Please return every line in the following data that includes the string "device".

┌────────

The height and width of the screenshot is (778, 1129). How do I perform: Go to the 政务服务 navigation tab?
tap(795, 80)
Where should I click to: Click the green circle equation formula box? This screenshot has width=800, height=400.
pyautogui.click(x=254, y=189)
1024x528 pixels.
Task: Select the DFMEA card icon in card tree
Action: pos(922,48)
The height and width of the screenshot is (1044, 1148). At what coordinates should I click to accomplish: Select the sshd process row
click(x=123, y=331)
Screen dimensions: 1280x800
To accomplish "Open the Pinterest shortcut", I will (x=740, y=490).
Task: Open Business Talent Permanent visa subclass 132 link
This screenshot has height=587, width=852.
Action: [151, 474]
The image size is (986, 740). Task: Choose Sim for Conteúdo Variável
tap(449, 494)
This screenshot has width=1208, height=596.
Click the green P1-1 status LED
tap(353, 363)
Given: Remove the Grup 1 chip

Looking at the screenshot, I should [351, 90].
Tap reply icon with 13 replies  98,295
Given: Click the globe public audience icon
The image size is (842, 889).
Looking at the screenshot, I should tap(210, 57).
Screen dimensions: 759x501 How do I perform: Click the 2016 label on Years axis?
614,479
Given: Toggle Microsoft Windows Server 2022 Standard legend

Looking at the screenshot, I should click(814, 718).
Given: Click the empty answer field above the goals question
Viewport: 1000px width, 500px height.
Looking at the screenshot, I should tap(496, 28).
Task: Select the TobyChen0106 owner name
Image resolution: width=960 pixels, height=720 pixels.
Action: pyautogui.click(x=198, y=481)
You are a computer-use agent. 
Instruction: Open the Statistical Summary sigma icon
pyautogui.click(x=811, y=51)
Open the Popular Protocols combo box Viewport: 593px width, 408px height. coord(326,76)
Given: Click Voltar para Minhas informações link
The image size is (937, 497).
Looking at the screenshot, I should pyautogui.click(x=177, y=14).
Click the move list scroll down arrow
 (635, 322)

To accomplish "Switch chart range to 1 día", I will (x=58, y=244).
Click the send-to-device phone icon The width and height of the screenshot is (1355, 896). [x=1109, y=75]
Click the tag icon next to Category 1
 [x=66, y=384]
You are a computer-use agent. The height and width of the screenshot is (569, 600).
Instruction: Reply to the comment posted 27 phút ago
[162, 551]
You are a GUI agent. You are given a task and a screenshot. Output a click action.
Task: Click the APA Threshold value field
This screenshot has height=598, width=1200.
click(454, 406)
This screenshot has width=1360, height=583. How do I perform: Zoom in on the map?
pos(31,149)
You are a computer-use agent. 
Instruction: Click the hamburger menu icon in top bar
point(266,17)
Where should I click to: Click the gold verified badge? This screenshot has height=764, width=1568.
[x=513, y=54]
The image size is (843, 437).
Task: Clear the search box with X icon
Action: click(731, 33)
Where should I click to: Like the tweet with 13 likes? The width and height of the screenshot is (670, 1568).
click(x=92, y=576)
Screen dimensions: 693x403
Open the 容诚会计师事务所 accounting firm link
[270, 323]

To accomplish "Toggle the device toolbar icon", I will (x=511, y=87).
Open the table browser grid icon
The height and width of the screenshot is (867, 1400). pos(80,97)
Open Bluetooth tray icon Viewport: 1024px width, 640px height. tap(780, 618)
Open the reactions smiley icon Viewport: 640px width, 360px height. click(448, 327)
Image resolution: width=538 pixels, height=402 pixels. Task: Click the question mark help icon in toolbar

└────────

* ANSWER FOR THE TASK:
Click the send-to-device phone icon The width and height of the screenshot is (1355, 896). [x=1109, y=75]
To accomplish "Toggle the device toolbar icon", I will (x=511, y=87).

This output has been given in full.